A pressurized fluid for pressing and moving the floating core 5
toward the other end 8 of the pipe portion cavity 1' is
pressure-injected through the pressure port 6.
[0035] The floating core 5 is provided in the pipe portion cavity
1' so that its back faces the pressure port 6, whereby the floating
core 5 can be pressed by the pressurized fluid pressure-injected
through the pressure port 6. The floating core 5 can be formed of a
metal, such as copper, iron, aluminum, stainless, and steel, or can
be formed of a resin. The shape of the floating core 5 may have a
shape other than the spherical shape shown in FIG. 2, such as a
conical shape, a bullet shape, and a hemispherical shape as long as
the maximum diameter corresponds to the inner diameter of the pipe
portion 1.
[0036] The pressure port 6 is connected to a pressurized fluid
system (not shown) for pressure-injecting/discharging a pressurized
fluid. The pressure port 6 is used for applying the pressurized
fluid, supplied from the pressurized fluid system, to the back
surface of the floating core 5 and pressing and moving the floating
core 5 toward the other end 8 of the pipe portion cavity 1'. The
pressurized fluid is pressure-injected through the pressure port 6
after the inside of the cavity 20 is filled with a resin.

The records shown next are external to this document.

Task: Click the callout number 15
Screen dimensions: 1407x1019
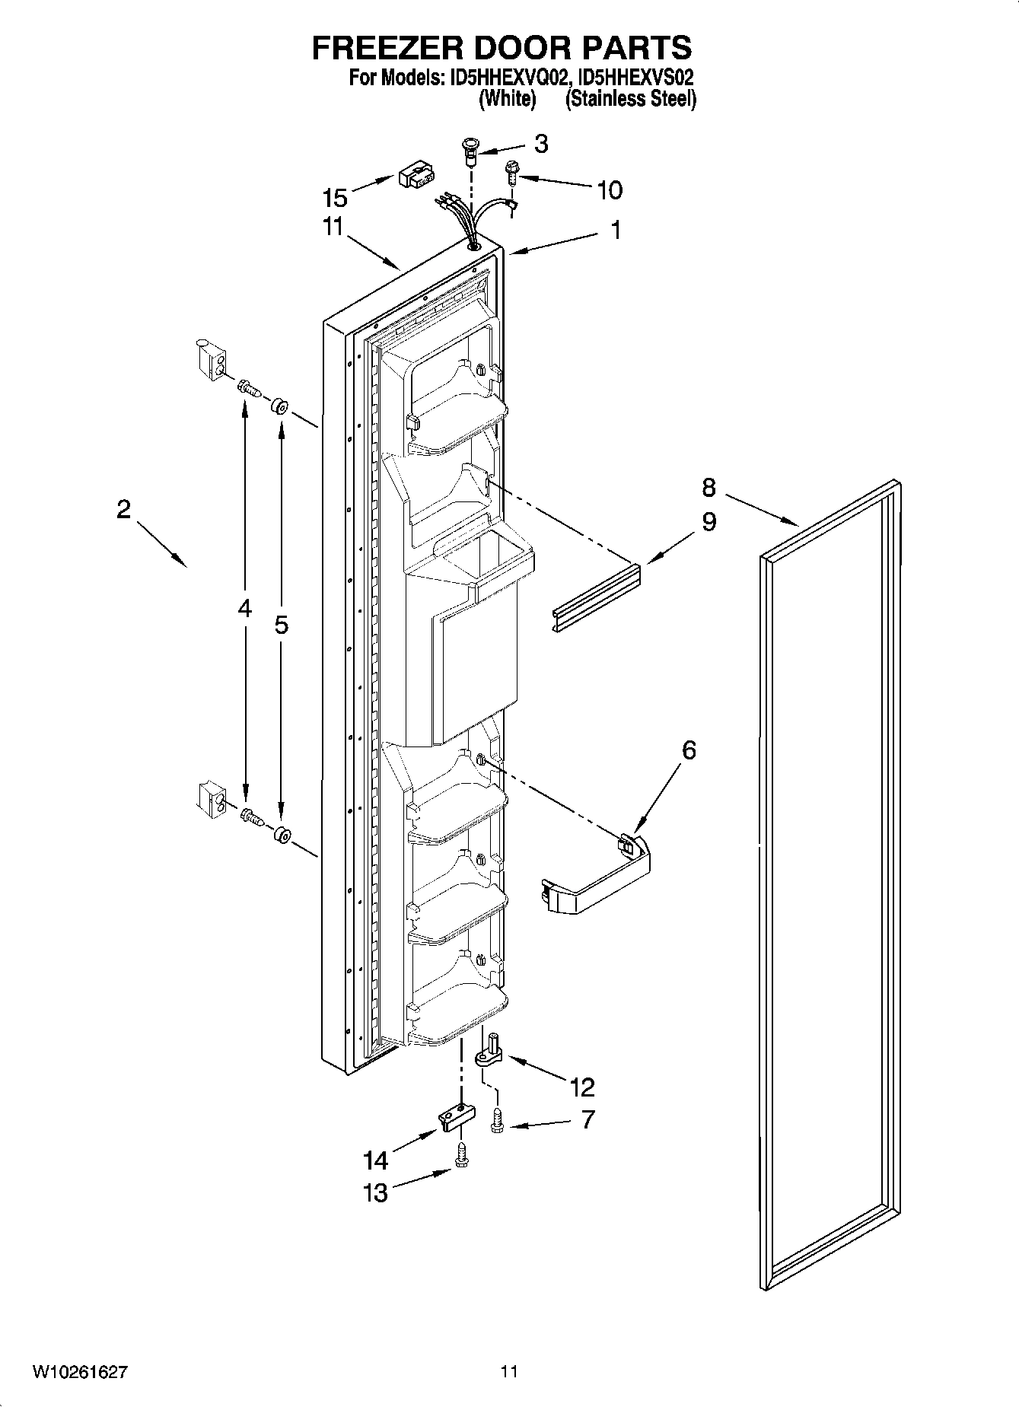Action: [335, 198]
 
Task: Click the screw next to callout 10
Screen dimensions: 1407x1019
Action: [511, 173]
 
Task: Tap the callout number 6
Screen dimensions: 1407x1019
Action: [688, 750]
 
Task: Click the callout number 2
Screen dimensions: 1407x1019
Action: [123, 509]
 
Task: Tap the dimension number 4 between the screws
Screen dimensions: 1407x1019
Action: [244, 608]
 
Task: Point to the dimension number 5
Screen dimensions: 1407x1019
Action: [281, 626]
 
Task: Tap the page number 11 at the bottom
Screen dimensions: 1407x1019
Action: [509, 1373]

A resin
gate 9 is provided at a position slightly apart from the floating
core 5 so that in the injection of the molten resin through the
resin gate 9, while the floating core 5 is pressed against the
pressure port 6 without floating, the inside of the cavity 20 can
be filled with the molten resin.
[0037] The pipe portion cavity 1' has on the other end 8 side a
communicating port 10, and an excess resin storage cavity 11 is
communicated with the pipe portion cavity 1' through the
communicating port 10. Although the communicating port 10 has a
size allowing the passage of the floating core 5, it is preferable
that the communicating port 10 has a slightly constricted shape for
ease of, for example, the cutting process to be performed later.
When the pressurized fluid is pressure-injected through the
pressure port 6 in such a state that the cavity 20 is filled with a
resin, the floating core 5 is moved, whereby an excess resin is
extruded from the pipe portion cavity 1'. The excess resin storage
cavity 11 has a capacity capable of satisfactorily storing the
excess resin and the floating core 5.
[0038] Although the means that opens and closes the communicating
port 10 is not limited especially, there is means that opens and
closes the communicating port 10 by moving a receiving shaft
forward and backward by means of, for example, hydraulic pressure.

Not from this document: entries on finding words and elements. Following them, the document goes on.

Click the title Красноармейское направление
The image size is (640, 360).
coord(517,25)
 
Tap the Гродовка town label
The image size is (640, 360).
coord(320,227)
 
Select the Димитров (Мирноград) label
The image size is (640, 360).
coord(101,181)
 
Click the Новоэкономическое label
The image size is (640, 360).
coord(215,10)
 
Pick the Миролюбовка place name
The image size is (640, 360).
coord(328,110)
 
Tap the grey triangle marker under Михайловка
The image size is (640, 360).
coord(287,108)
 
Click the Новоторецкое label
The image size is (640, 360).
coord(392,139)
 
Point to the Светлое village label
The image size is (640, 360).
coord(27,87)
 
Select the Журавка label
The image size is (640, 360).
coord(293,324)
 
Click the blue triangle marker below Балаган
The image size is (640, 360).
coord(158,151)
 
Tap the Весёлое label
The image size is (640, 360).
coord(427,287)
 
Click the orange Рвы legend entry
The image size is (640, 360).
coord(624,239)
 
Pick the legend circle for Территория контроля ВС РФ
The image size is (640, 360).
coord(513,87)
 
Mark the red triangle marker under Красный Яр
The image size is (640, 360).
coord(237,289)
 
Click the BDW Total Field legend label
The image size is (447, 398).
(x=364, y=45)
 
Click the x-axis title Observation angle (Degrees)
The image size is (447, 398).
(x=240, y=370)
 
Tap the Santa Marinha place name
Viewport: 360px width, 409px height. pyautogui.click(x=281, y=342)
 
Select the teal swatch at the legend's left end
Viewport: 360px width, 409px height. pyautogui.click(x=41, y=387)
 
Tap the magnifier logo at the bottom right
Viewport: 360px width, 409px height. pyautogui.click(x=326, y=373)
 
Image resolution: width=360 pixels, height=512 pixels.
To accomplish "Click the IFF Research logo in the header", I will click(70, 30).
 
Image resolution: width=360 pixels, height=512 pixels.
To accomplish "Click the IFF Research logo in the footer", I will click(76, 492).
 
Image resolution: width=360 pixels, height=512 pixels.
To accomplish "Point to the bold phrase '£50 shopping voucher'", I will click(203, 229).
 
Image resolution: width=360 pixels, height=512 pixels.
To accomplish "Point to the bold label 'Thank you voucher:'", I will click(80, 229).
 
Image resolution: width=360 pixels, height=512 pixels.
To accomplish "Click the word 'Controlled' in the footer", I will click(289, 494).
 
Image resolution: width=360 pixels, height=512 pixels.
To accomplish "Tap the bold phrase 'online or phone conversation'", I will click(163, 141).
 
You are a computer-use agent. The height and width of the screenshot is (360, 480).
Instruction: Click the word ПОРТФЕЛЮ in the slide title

Specifically, the receiving shaft passes through substantially the
central portion of the excess resin storage cavity 10 to be
retractably inserted toward the communicating port 10. When the
receiving shaft advances, the peripheral edge of the front end is
in press contact with the peripheral wall of the communicating port
10 to close the communicating port 10. The receiving shaft moves
forward and backward, whereby the communicating port 10 is opened
and closed. Alternatively, there can be adopted a method of opening
and closing the communicating port 10 by means of, for example,
hydraulic pressure, using a simply slidably opening and closing bar
or the like.
[0039] Next, a specific procedure of injection molding using the
mold shown in FIG. 2 will be described.
[0040] As shown in FIG. 3, a molten resin is first injected in such
a state that the communicating port 10 is closed. The molten resin
can be injected using a well-known injection molding apparatus.
[0041] Then, as shown in FIG. 4, the communicating port 10 is
opened, and, at the same time, the pressurized fluid is
pressure-injected through the pressure port 6, whereby the floating
core 5 advances toward the excess resin storage cavity 11 so as to
push out a slowly solidified molten resin of the center portion of
the pipe portion cavity 1' into the excess resin storage cavity 11
through the communicating port 10, while remaining a resin of the
outer peripheral portion of the pipe portion cavity 1', which
starts to be solidified by cooling or heating. Eventually, the
floating core 5 enters into the excess resin storage cavity 11, and
the excess resin storage cavity 11 is filled with the resin pushed
out through the communicating port 10. After the floating core 5
has passed through the pipe portion cavity 1', a hollow 12 having a
diameter substantially the same as the diameter of the floating
core 5 is formed. Accordingly, the diameter of the hollow 12 to be
formed can be adjusted by selecting the diameter of the floating
core 5. The resin of a portion at which the hollow 12 is formed is
pressed against the peripheral wall surface of the pipe portion
cavity 1' by the pressure of the pressure-injected pressurized
fluid, and the shape of the hollow 12 is maintained.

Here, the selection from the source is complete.